**Activity**
Convert the records below into a JSON list of strings, with one string per line and blank lines omitted.

[Stored items]
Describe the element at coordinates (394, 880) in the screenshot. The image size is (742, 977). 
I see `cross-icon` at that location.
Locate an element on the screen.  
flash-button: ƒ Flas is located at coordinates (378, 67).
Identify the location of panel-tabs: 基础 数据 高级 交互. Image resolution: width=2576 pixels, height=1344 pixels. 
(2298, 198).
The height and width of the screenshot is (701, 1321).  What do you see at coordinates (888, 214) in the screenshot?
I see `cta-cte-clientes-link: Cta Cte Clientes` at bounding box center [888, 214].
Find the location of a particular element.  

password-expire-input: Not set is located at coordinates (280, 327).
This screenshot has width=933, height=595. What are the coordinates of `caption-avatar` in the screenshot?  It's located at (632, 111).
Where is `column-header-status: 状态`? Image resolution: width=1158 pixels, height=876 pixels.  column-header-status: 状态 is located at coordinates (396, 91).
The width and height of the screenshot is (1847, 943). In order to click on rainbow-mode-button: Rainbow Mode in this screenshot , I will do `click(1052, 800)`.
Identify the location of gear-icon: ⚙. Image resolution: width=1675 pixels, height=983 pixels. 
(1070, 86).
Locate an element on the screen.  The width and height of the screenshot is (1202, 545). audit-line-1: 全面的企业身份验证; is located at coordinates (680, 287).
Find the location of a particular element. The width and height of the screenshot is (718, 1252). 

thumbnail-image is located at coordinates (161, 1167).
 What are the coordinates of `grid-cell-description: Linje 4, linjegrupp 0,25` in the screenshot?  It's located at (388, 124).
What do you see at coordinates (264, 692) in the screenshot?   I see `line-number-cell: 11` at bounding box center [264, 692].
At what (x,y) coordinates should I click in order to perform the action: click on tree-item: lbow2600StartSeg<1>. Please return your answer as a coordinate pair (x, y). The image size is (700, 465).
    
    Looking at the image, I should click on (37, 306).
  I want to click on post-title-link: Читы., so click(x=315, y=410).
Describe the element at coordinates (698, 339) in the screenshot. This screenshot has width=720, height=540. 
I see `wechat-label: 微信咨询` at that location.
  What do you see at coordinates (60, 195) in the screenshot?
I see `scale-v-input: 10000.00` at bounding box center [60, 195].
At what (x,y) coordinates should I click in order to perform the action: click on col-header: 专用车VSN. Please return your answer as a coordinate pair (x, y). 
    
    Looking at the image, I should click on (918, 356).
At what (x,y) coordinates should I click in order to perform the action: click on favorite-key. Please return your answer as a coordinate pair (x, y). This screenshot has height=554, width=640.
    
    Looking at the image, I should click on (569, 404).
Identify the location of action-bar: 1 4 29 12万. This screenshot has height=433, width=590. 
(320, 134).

**Result**
[
  "Describe the element at coordinates (394, 880) in the screenshot. The image size is (742, 977). ",
  "I see `cross-icon` at that location.",
  "Locate an element on the screen.  ",
  "flash-button: ƒ Flas is located at coordinates (378, 67).",
  "Identify the location of panel-tabs: 基础 数据 高级 交互. Image resolution: width=2576 pixels, height=1344 pixels. ",
  "(2298, 198).",
  "The height and width of the screenshot is (701, 1321).  What do you see at coordinates (888, 214) in the screenshot?",
  "I see `cta-cte-clientes-link: Cta Cte Clientes` at bounding box center [888, 214].",
  "Find the location of a particular element.  ",
  "password-expire-input: Not set is located at coordinates (280, 327).",
  "This screenshot has width=933, height=595. What are the coordinates of `caption-avatar` in the screenshot?  It's located at (632, 111).",
  "Where is `column-header-status: 状态`? Image resolution: width=1158 pixels, height=876 pixels.  column-header-status: 状态 is located at coordinates (396, 91).",
  "The width and height of the screenshot is (1847, 943). In order to click on rainbow-mode-button: Rainbow Mode in this screenshot , I will do `click(1052, 800)`.",
  "Identify the location of gear-icon: ⚙. Image resolution: width=1675 pixels, height=983 pixels. ",
  "(1070, 86).",
  "Locate an element on the screen.  The width and height of the screenshot is (1202, 545). audit-line-1: 全面的企业身份验证; is located at coordinates (680, 287).",
  "Find the location of a particular element. The width and height of the screenshot is (718, 1252). ",
  "thumbnail-image is located at coordinates (161, 1167).",
  " What are the coordinates of `grid-cell-description: Linje 4, linjegrupp 0,25` in the screenshot?  It's located at (388, 124).",
  "What do you see at coordinates (264, 692) in the screenshot?   I see `line-number-cell: 11` at bounding box center [264, 692].",
  "At what (x,y) coordinates should I click in order to perform the action: click on tree-item: lbow2600StartSeg<1>. Please return your answer as a coordinate pair (x, y). The image size is (700, 465).",
  "    Looking at the image, I should click on (37, 306).",
  "  I want to click on post-title-link: Читы., so click(x=315, y=410).",
  "Describe the element at coordinates (698, 339) in the screenshot. This screenshot has width=720, height=540. ",
  "I see `wechat-label: 微信咨询` at that location.",
  "  What do you see at coordinates (60, 195) in the screenshot?",
  "I see `scale-v-input: 10000.00` at bounding box center [60, 195].",
  "At what (x,y) coordinates should I click in order to perform the action: click on col-header: 专用车VSN. Please return your answer as a coordinate pair (x, y). ",
  "    Looking at the image, I should click on (918, 356).",
  "At what (x,y) coordinates should I click in order to perform the action: click on favorite-key. Please return your answer as a coordinate pair (x, y). This screenshot has height=554, width=640.",
  "    Looking at the image, I should click on (569, 404).",
  "Identify the location of action-bar: 1 4 29 12万. This screenshot has height=433, width=590. ",
  "(320, 134)."
]